**What you need to do**
Scan the data for "agent" and copy the lines it appears in.

::: Material provided

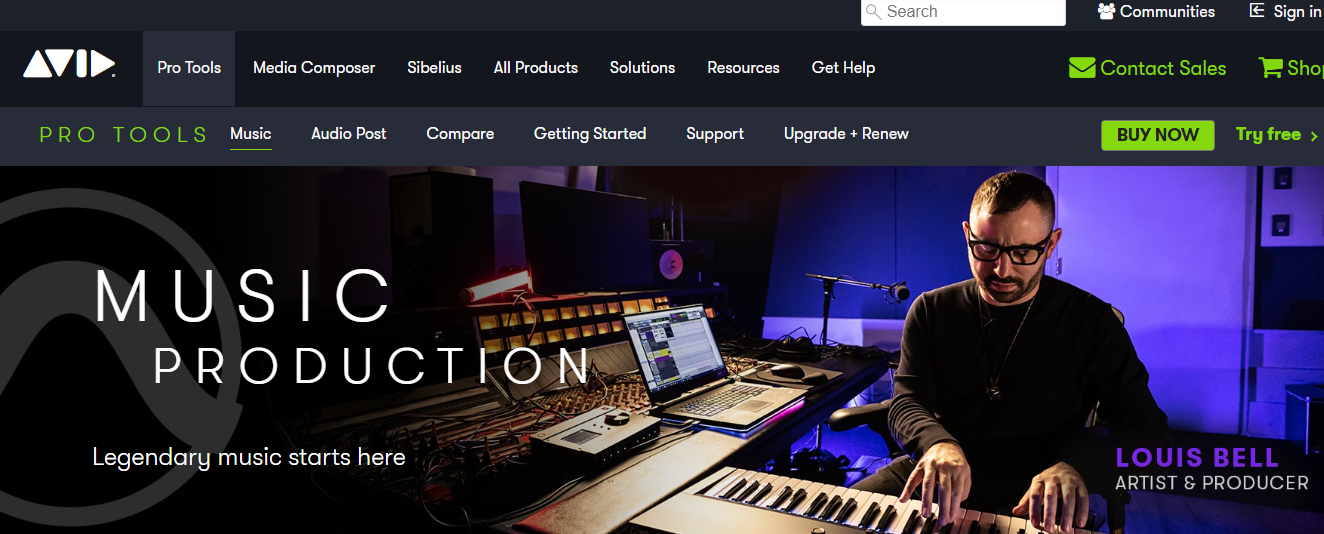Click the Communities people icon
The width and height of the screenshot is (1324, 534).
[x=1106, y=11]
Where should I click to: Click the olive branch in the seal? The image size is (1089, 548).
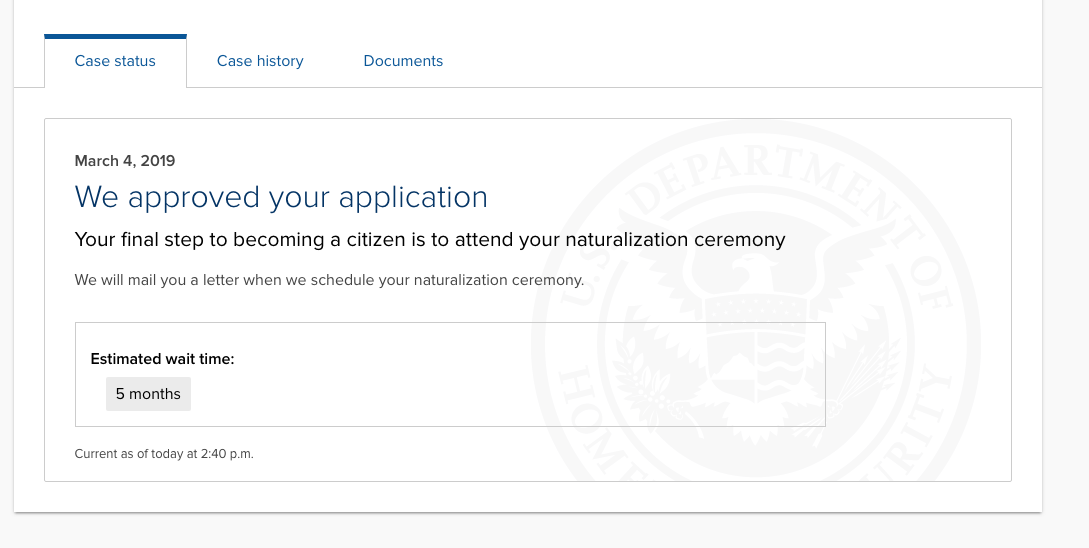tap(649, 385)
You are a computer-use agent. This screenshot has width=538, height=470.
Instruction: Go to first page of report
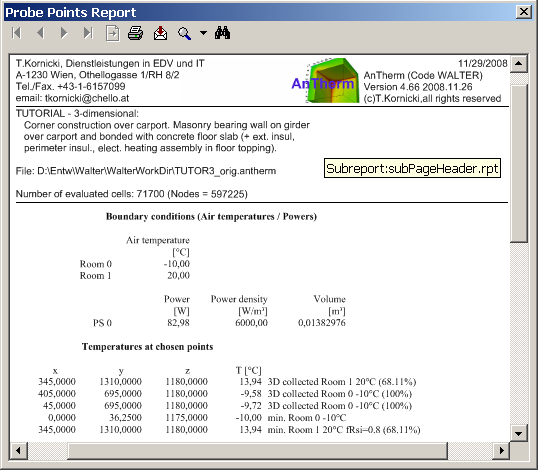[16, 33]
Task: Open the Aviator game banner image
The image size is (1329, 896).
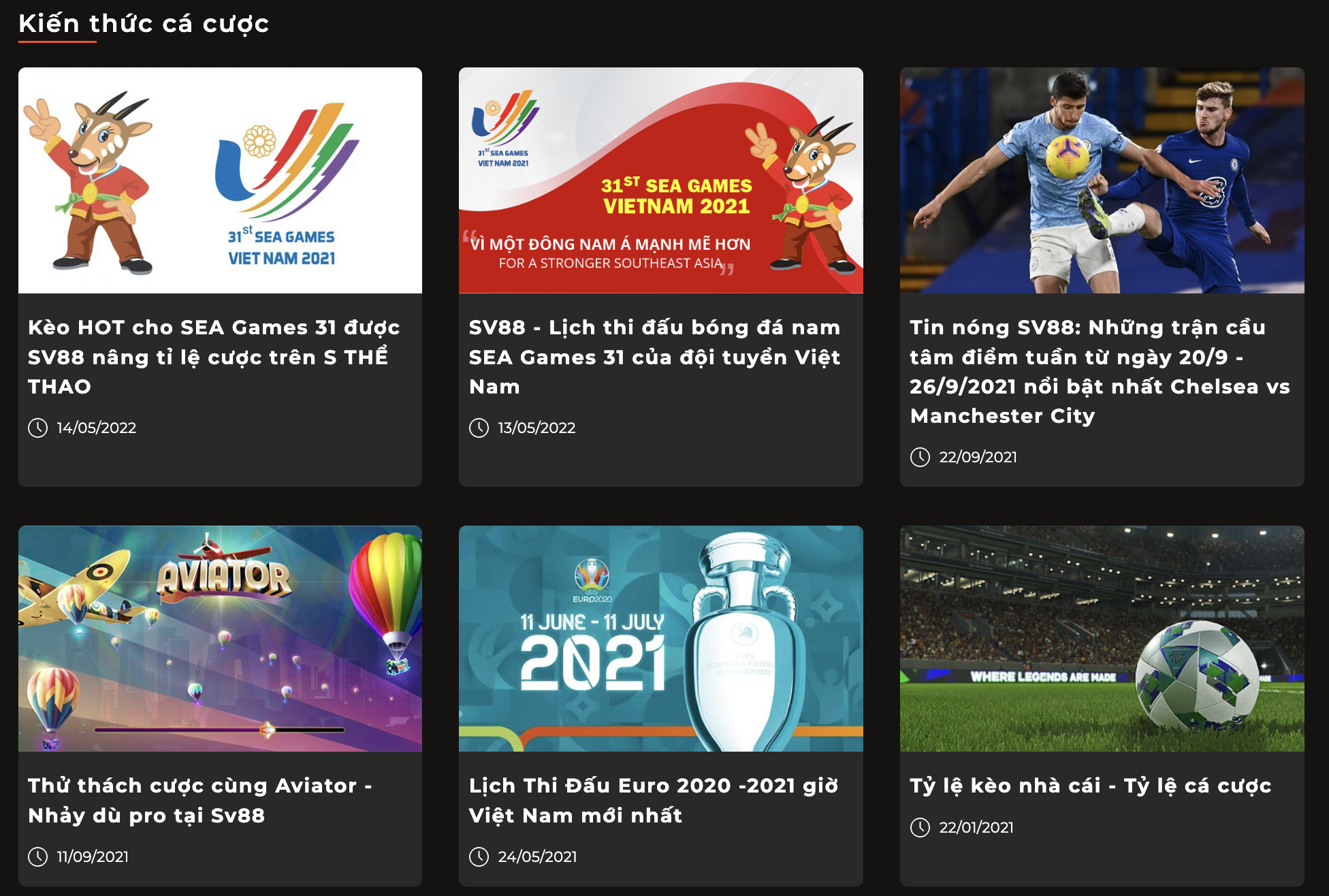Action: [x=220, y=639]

::::::
::: Material provided

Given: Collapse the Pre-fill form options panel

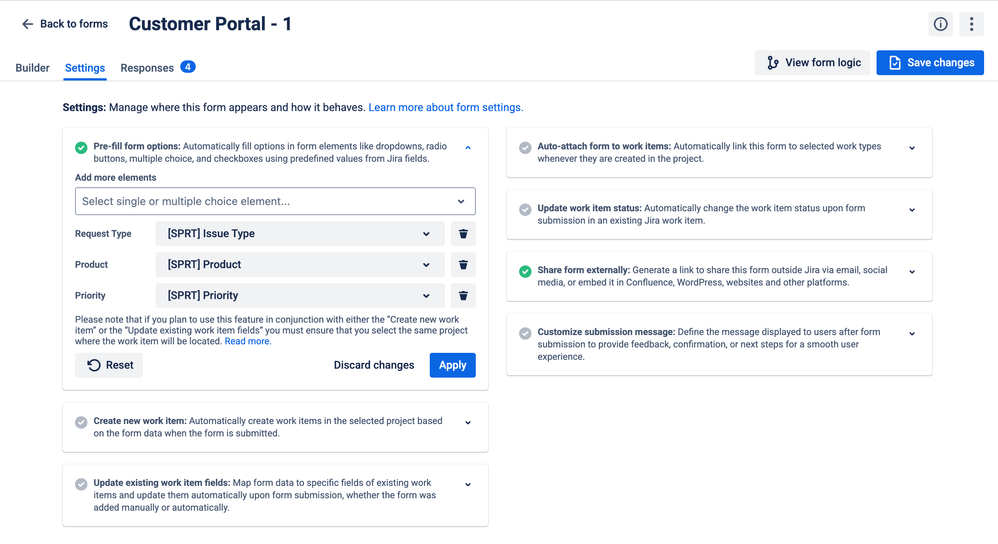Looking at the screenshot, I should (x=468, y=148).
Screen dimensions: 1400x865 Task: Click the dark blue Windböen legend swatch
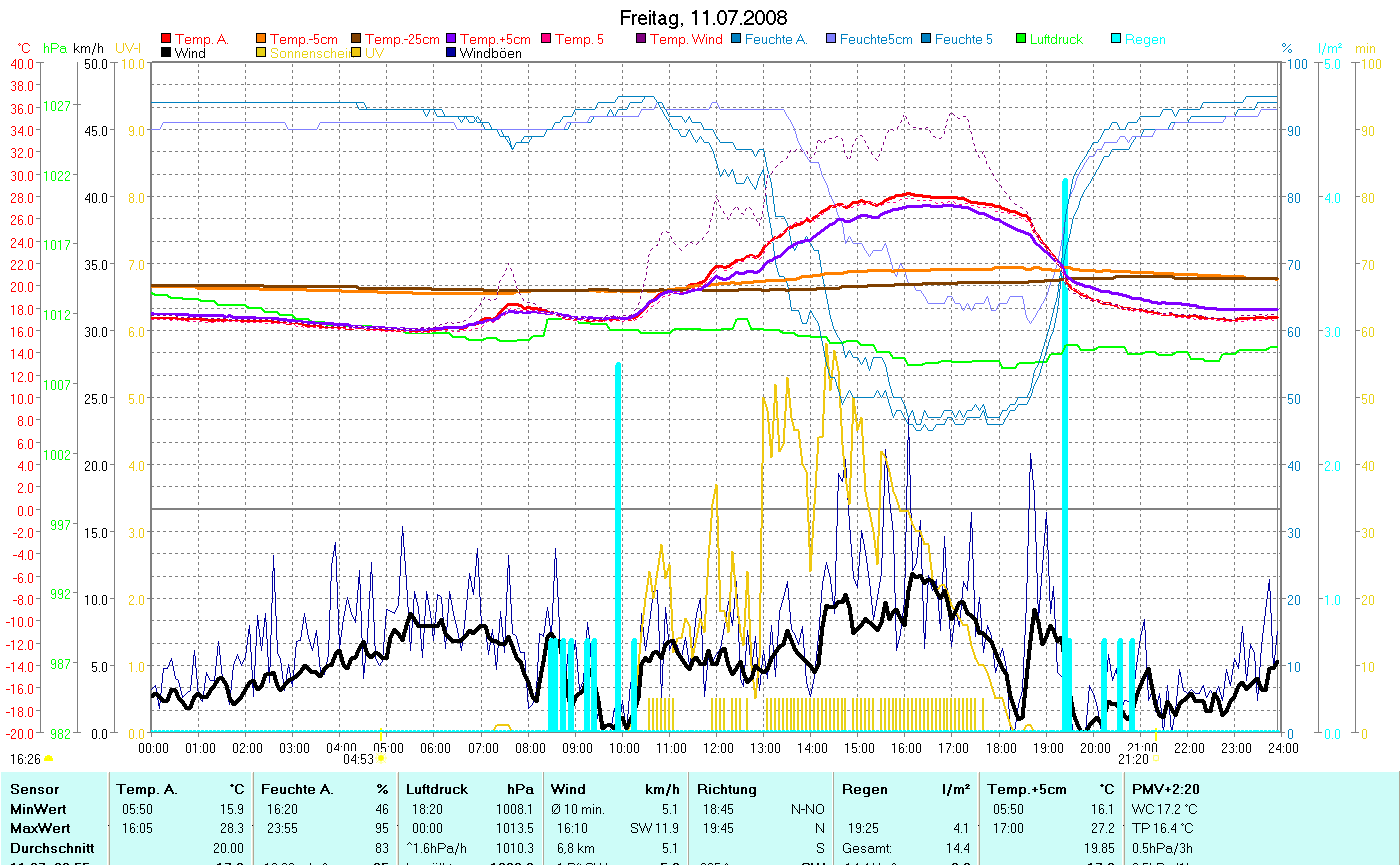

::::::
::: Material provided

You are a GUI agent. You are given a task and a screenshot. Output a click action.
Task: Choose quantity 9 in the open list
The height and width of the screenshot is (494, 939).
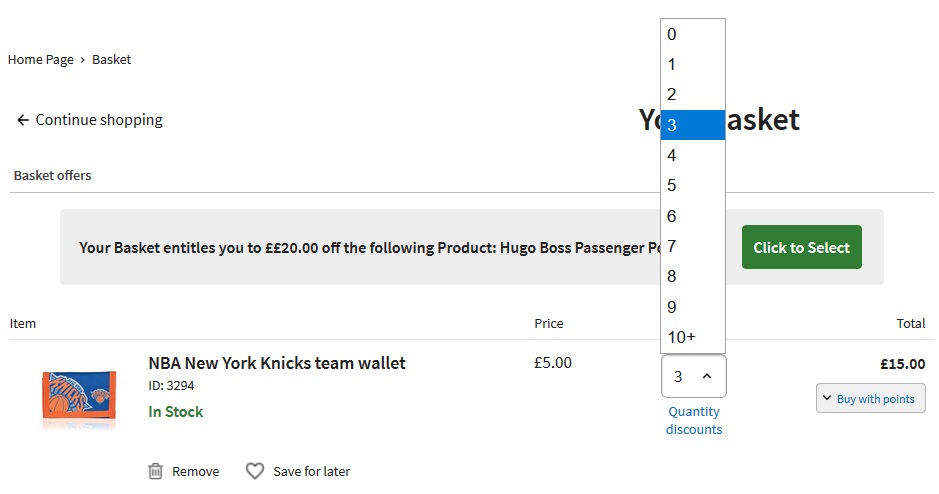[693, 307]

::::::

**Answer section**
You are a computer-use agent. This screenshot has width=538, height=470.
You are a GUI agent. You are given a task and a screenshot. Output a click action.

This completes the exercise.